Intermediate Representations

An IR is a data structure with all of the compiler's knowledge of a program

  • Can be an AST or some sort of machine code (LLVM IR)
  • Graphical IRs encode info in a graph
    • Nodes, edges, lists, trees, etc
    • Memory consuming
  • Linear IRS are psuedo-code for some abstract machine on varying levels of abstraction
  • Hybrid IRs combine elemends of both
    • Use LLVM IR to represent blocks and a graph of the control flow between blocks
  • Parse trees are an IR


An abstract syntax tree retains the structure of a parse tree but ditches non-terminal nodes

  • Can have a DAG to identify common sub-expressions
  • Encodes redundancy - basic optimisation
  • Must produce pure sub-expression
  • Can use SDDs to construct a DAG
    • Functions leaf and node create a fresh node each time
      • If constructing DAG, then check identical node exists and if so then return that one
    • Equivalence between nodes node(op, left, right) established if node with label op already exists with same left and right, in that order
  • CFG models flow of control between basic blocks in program
    • A Directed graph
    • Typically used in conjunction with another IR

Linear IRs

Sequences of instructions executed in order. Like asm but with ✨abstraction✨.

One-address code

Models the behaviour of an accumulator machine or stack machine

  • JVM, CPython do this
  • Easy to generate and execute

Three-address code

Three-address code is expressions like i = j op k

  • At most one operator per line
    • Unravels multi-op expressions
  • Compact and can be easily rearranged which is good for optimisation
  • Most modern processors implement 3-address ops natively
  • Can also be represented as a linearised syntax tree
  • An address can be
    • A name - pointer to symbol table entry
    • A constant
    • A compiler-generated temporary
  • Instructions can be
    • Assignment (unary)

▶ _Recorded information_
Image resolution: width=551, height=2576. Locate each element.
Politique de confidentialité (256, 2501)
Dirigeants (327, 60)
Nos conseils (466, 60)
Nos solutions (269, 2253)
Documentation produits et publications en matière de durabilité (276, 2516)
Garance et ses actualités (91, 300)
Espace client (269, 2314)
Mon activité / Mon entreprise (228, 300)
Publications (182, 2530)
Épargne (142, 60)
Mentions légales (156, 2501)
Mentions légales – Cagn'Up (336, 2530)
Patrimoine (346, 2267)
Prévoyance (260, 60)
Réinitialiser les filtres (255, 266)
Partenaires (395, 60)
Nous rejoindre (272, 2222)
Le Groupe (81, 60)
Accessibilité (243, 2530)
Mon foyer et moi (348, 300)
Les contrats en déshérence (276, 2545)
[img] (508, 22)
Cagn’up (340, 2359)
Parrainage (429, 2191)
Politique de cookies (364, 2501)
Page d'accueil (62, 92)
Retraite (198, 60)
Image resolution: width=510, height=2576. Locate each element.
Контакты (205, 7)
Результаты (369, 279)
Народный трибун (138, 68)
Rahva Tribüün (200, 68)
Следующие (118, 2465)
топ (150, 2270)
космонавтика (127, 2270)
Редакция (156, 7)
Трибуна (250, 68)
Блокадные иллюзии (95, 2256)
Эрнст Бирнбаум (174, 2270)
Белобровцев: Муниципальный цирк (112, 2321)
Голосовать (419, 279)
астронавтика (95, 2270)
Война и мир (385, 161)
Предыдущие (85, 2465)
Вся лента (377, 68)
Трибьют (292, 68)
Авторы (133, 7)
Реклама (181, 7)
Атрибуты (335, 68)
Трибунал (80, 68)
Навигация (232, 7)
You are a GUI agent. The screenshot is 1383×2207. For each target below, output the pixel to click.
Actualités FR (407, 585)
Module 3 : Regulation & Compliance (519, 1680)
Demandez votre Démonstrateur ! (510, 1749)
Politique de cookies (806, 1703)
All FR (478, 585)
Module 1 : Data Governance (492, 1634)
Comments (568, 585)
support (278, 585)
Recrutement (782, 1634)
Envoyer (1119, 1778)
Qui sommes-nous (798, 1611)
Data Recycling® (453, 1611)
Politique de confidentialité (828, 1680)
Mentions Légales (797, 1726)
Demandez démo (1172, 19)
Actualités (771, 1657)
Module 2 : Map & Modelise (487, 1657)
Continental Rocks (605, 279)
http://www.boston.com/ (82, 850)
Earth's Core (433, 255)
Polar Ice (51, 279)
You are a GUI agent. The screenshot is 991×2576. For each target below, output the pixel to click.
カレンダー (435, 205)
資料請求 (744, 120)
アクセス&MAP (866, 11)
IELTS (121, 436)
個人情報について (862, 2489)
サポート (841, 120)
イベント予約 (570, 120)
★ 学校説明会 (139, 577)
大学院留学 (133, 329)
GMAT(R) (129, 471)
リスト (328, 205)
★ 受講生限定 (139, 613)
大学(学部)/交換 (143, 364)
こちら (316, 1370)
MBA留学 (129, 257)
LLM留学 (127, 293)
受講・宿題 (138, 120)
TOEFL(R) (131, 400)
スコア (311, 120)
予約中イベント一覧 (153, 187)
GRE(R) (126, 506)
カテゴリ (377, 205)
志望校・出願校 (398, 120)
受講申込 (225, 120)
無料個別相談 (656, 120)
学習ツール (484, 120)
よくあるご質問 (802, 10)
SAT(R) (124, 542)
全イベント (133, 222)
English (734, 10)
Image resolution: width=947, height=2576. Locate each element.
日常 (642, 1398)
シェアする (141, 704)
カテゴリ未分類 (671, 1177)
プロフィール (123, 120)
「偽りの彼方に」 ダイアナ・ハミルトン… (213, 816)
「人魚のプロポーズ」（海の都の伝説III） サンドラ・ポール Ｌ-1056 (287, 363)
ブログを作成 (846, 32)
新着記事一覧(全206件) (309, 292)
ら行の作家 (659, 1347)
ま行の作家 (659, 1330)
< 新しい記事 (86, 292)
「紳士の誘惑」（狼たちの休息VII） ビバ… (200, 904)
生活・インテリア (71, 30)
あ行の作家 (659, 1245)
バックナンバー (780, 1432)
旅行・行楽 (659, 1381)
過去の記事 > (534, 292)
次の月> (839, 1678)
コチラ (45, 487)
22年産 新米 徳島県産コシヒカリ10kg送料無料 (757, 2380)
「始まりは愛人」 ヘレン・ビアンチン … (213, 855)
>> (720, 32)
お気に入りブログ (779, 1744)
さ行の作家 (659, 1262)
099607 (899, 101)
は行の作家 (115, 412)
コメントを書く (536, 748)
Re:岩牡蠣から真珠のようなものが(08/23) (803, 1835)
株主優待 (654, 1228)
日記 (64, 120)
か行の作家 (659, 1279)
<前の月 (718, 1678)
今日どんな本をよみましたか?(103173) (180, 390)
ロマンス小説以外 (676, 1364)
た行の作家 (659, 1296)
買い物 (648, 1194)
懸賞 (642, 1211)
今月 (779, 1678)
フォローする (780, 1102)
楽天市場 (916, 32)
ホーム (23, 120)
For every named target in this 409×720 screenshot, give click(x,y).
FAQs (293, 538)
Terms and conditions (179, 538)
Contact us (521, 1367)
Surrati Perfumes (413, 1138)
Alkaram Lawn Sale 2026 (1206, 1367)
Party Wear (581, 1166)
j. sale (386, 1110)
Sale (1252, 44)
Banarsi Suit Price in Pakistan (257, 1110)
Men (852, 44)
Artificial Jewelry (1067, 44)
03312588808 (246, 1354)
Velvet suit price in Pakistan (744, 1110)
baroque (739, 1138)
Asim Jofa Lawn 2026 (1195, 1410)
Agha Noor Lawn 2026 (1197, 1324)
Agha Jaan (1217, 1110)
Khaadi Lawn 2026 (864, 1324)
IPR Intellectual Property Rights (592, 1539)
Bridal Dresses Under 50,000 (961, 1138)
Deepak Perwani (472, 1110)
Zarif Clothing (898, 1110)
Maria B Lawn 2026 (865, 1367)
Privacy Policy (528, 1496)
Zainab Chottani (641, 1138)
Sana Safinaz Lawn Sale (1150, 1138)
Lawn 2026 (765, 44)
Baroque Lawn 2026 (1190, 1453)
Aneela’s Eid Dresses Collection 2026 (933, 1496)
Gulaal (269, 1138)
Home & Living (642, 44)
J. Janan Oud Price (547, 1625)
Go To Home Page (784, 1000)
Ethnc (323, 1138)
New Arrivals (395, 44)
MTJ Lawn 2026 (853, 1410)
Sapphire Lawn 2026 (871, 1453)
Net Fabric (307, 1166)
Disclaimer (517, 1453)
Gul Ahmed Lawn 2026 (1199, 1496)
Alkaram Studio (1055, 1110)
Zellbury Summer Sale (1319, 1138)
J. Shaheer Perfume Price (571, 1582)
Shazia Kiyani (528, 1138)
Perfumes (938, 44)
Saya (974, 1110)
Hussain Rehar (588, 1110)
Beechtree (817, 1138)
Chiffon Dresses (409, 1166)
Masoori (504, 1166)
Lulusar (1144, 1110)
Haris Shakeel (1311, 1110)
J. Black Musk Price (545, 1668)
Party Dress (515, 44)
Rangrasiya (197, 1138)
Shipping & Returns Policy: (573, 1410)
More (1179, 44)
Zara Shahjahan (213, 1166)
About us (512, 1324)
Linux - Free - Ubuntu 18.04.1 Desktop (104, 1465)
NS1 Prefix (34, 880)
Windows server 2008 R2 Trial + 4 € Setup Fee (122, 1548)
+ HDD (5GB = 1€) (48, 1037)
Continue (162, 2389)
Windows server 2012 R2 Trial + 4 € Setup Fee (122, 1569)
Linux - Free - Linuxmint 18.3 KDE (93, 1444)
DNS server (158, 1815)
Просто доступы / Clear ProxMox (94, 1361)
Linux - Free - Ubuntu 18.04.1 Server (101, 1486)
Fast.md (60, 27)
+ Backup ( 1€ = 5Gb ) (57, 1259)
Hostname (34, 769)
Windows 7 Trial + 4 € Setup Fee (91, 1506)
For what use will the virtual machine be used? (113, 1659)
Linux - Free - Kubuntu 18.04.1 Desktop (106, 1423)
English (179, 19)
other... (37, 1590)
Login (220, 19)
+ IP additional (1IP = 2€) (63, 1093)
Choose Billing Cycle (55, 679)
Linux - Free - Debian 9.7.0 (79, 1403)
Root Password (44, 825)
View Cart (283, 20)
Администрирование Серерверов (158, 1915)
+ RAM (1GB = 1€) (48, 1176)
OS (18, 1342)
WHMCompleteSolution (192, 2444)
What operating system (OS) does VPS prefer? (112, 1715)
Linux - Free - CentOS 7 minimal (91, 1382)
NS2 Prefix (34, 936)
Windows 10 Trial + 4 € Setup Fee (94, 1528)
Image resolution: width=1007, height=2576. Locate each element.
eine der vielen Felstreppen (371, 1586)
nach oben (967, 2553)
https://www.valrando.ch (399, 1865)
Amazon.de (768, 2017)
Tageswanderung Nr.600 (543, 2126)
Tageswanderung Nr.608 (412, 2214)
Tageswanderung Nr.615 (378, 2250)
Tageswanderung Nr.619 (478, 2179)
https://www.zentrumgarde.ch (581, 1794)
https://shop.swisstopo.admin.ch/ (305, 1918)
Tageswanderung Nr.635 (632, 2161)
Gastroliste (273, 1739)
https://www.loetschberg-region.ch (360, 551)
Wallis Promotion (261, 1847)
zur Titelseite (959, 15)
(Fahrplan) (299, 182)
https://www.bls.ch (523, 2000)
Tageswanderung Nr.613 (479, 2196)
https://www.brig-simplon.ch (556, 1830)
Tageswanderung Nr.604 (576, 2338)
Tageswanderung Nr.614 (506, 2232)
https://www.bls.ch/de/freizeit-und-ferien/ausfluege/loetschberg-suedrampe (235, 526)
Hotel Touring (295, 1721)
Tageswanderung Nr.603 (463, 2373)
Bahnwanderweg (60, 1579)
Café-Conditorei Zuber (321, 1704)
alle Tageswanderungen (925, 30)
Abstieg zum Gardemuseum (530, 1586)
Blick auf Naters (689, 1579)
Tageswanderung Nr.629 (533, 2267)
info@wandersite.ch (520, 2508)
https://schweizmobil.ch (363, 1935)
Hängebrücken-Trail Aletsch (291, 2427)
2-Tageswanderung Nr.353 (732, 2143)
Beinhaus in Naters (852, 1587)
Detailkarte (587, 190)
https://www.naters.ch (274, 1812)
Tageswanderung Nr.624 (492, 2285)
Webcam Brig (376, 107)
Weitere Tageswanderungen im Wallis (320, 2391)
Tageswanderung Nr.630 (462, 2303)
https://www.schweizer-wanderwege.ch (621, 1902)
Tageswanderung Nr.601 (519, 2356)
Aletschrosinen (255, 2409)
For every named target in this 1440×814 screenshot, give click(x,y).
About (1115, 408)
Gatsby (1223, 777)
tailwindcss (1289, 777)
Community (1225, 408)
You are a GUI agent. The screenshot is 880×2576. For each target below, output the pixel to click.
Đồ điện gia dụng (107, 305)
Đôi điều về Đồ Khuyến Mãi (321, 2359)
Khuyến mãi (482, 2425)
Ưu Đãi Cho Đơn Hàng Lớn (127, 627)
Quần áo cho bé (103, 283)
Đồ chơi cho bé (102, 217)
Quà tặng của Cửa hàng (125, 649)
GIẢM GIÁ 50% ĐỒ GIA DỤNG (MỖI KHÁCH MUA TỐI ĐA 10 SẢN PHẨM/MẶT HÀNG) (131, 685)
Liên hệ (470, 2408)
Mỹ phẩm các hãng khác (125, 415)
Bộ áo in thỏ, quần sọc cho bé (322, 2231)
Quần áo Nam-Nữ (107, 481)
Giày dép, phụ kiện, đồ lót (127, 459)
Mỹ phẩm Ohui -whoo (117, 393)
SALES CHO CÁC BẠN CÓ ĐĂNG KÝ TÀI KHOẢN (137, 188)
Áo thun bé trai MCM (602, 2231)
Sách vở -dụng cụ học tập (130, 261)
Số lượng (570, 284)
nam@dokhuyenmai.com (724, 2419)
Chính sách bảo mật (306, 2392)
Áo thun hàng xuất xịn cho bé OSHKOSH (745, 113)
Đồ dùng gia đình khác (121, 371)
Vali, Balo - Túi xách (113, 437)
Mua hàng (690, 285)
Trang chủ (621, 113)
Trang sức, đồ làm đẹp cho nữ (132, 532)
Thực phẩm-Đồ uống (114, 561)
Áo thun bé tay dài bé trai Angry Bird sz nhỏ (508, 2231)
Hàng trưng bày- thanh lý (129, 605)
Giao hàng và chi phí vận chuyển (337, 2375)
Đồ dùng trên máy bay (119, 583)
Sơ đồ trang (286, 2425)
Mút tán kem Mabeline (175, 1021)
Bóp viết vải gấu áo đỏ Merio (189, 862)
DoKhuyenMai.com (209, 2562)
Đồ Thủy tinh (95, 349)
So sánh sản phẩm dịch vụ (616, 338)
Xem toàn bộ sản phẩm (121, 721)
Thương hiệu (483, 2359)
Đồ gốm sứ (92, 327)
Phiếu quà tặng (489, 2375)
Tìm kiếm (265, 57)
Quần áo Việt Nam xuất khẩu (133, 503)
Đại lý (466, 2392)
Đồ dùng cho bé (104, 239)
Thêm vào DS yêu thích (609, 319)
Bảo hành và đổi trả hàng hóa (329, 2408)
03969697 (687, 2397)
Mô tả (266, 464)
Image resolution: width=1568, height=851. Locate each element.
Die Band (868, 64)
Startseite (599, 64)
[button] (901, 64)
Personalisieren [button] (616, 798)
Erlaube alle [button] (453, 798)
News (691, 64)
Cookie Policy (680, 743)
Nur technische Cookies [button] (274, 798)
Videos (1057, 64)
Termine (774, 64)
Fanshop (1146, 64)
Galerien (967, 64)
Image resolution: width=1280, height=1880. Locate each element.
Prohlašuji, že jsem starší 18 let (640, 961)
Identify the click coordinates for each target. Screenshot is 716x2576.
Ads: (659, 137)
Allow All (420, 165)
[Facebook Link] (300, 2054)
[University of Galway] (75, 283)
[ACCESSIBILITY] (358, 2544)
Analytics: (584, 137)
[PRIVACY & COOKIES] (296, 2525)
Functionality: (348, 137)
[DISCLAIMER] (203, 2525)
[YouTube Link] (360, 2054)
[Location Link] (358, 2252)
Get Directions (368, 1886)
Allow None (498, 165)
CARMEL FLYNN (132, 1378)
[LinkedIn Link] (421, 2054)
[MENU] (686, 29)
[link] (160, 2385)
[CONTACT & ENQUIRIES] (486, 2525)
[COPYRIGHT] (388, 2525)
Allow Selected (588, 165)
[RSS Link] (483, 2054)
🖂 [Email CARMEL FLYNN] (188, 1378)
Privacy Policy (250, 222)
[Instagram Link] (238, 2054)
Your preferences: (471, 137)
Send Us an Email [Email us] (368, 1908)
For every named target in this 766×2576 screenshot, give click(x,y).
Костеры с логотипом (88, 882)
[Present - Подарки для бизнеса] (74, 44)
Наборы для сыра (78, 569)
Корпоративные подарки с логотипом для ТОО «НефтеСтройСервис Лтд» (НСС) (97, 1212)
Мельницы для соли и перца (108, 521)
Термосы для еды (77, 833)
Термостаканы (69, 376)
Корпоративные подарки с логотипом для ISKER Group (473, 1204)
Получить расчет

▶ _Required work_
1. In the notes on intermediate representations, which two systems are named as modeling an accumulator or stack machine with one-address code?
2. In the records, change "Envoyer" to "Soumettre" in the lines between the one holding "Редакция (156, 7)" and the one holding "Politique de confidentialité (828, 1680)", inclusive, and output only those lines.

▶ _Solutions in order_
1. JVM and CPython.

2.
Редакция (156, 7)
Трибуна (250, 68)
Блокадные иллюзии (95, 2256)
Эрнст Бирнбаум (174, 2270)
Белобровцев: Муниципальный цирк (112, 2321)
Голосовать (419, 279)
астронавтика (95, 2270)
Война и мир (385, 161)
Предыдущие (85, 2465)
Вся лента (377, 68)
Трибьют (292, 68)
Авторы (133, 7)
Реклама (181, 7)
Атрибуты (335, 68)
Трибунал (80, 68)
Навигация (232, 7)
You are a GUI agent. The screenshot is 1383×2207. For each target below, output the pixel to click.
Actualités FR (407, 585)
Module 3 : Regulation & Compliance (519, 1680)
Demandez votre Démonstrateur ! (510, 1749)
Politique de cookies (806, 1703)
All FR (478, 585)
Module 1 : Data Governance (492, 1634)
Comments (568, 585)
support (278, 585)
Recrutement (782, 1634)
Soumettre (1119, 1778)
Qui sommes-nous (798, 1611)
Data Recycling® (453, 1611)
Politique de confidentialité (828, 1680)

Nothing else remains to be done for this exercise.